[[ Text under study, beginning ]]
It does not, however, appear that these initiatives had any great measure of success, and there is certainly no indication of their effects filtering through to the composition of the party leadership. A renewal of efforts to increase working-class representation might have been expected as a result of the loss of ‘Red Wall’ seats in the 2019 General Election. But it would seem that, under Keir Starmer, there has, rather, been a reversion to the Blairite view that longer-term electoral advantage lies in downplaying the image of Labour as a working-class party—even if with some degree of at least verbal equivocation. Michael Crick’s ongoing research into the selection of Labour candidates for the next General Election (@tomorrowsmps) is of interest. His findings suggest (interview Conservative Home, March 15, 2023) that, given concerns within the NEC over party discipline in the context of a hung or tight parliament, its influence is directed towards ‘purging’ not only possible candidates thought to be unduly left-wing but also those with a strong trade union background in favour of ‘the middle-class and dull’. It would therefore seem unlikely that any increase in working-class representation within the leadership of the Labour Party will be evident in the foreseeable future. The electoral consequences are less predictable.

Conclusions

In this paper, we have sought to extend the tradition of twentieth-century studies of the social composition of the British political elite in relation to problems of representation, but with two developments. First, we have included members of shadow cabinets as well as cabinets in our definition of the elite, so that in effect it covers the leaderships of the two main political parties, and we have widened the analysis of social composition to include important sectoral and occupational divisions within classes that allow the identification of new sources of elite differentiation. Second, we have focused on the relation of our findings to current discussion of the implications of representation for political attitudes and behaviour among the electorate at large.

We started out with the aim of obtaining information on the social class backgrounds and also on the educational careers of all members of cabinets and shadow cabinets from 1945 down to 2021. We achieved overall an 86% coverage, with little indication of any selection bias. On this basis, we are able to show that the political elite as a whole has become somewhat less homogeneous in class origins over the period in question and at the same time somewhat more representative of the electorate, although large discrepancies still exist. However, the pattern of change differs notably as between the Conservative and Labour components of the elite. On the Conservative side, the proportion of elite members coming from Class 1 origins, and especially from the families of large employers, has declined while the proportion coming from the families of small employers and other ‘independents’ has increased. In contrast, on the Labour side, change is most marked in the class positions held by members of the elite before their entry into parliament: that is, in the direction of greater homogeneity through the rising proportion having held Class 1, higher managerial and professional positions. Thus, although over the period covered the Labour leadership is always more heterogeneous than the Conservative in this respect, and thus somewhat more representative of the electorate, the difference is diminishing.
[[ Text under study, end ]]
* _Instruction A_
Reproduce a portion of the text on the class makeup of British party leaderships, beginning at the words "Conclusions" and stopping after "electorate at large.".
* _Instruction B_
Carry on the text on the class makeup of British party leaderships, picking up right after its final sentence.
[[ Data under study, beginning ]]
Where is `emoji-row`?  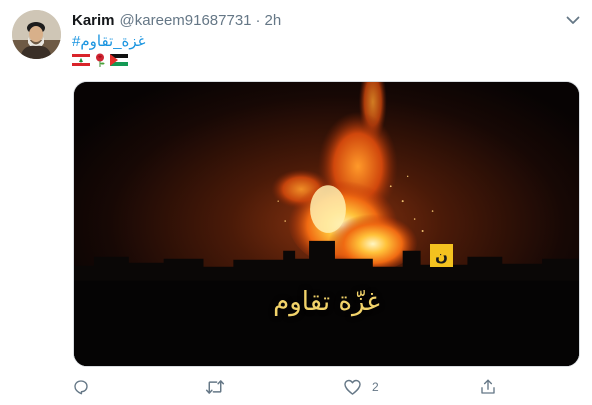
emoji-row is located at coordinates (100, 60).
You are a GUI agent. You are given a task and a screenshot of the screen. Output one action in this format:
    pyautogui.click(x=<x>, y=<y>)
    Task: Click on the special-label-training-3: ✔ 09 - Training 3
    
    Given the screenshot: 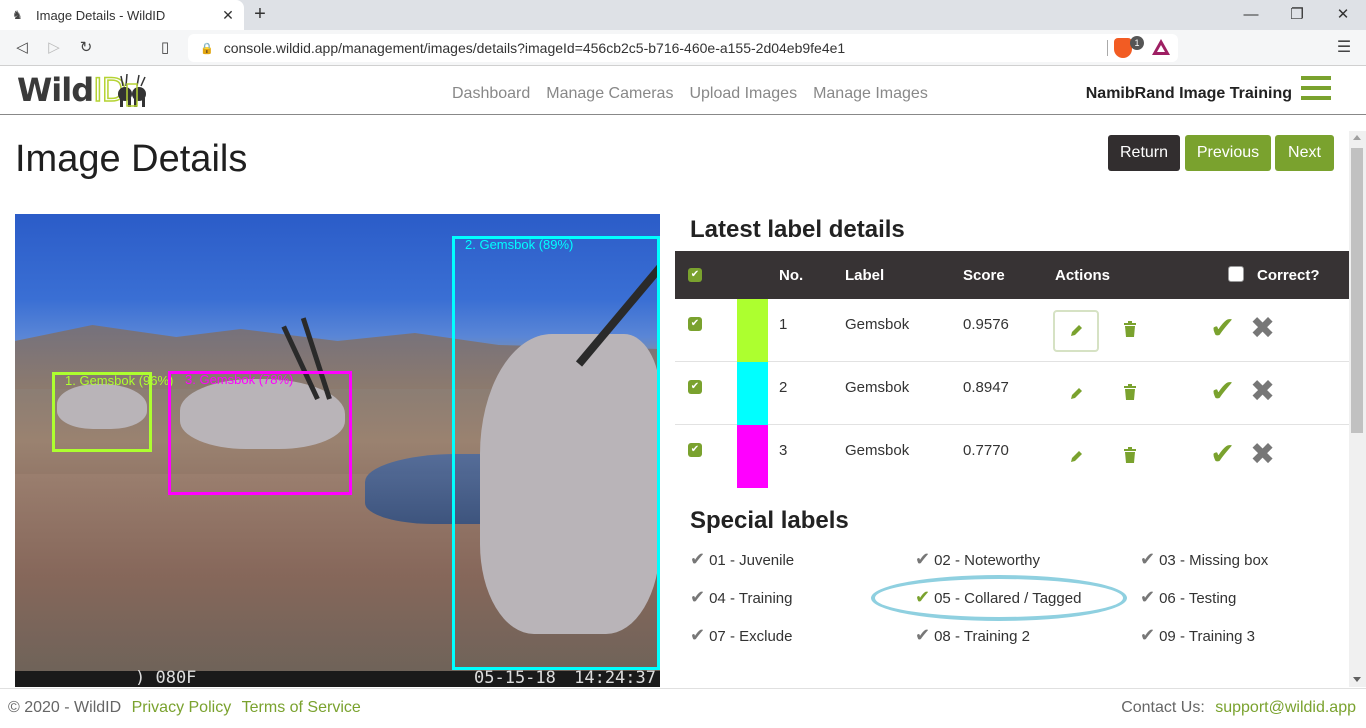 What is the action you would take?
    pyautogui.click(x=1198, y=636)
[[ Data under study, end ]]
* _Expected answer A_
Conclusions

In this paper, we have sought to extend the tradition of twentieth-century studies of the social composition of the British political elite in relation to problems of representation, but with two developments. First, we have included members of shadow cabinets as well as cabinets in our definition of the elite, so that in effect it covers the leaderships of the two main political parties, and we have widened the analysis of social composition to include important sectoral and occupational divisions within classes that allow the identification of new sources of elite differentiation. Second, we have focused on the relation of our findings to current discussion of the implications of representation for political attitudes and behaviour among the electorate at large.

* _Expected answer B_
Both of the trends in question suggest that the leaderships of the two parties are in general converging in their class composition. But it is important to go into greater detail. If differences within classes, by sector and occupation, are taken into account, convergence is no longer apparent. Members of the Conservative leadership who are of Class 1 or 2 origins are always the more likely to have come from the families of employers or managers, while their counterparts in the Labour leadership are always the more likely to have come from professional families. Further, in their previous employment, members of the Conservative elite who were managers were far more likely to have worked in private sector organisations than in public or third-sector ones, while the reverse is the case for Labour. And among elite members who were previously professionals the Conservatives have been in technical rather than sociocultural professions while there is little difference in this regard on the Labour side.

Increasingly similar educational careers have often been seen as a source of growing convergence in the backgrounds of the Conservative and Labour leaderships, and we do show some evidence of such a trend as regards schooling, chiefly resulting from a decline within the Conservative leadership in the numbers having attended elite Clarendon schools. But the greater frequency of private schooling among Conservatives is otherwise little changed, and there is likewise little change in differences in tertiary education. Although the political elite has become predominantly a graduate elite, attendance at Oxford, Cambridge or at other elite universities is still clearly more common in the case of its Conservative than of its Labour members.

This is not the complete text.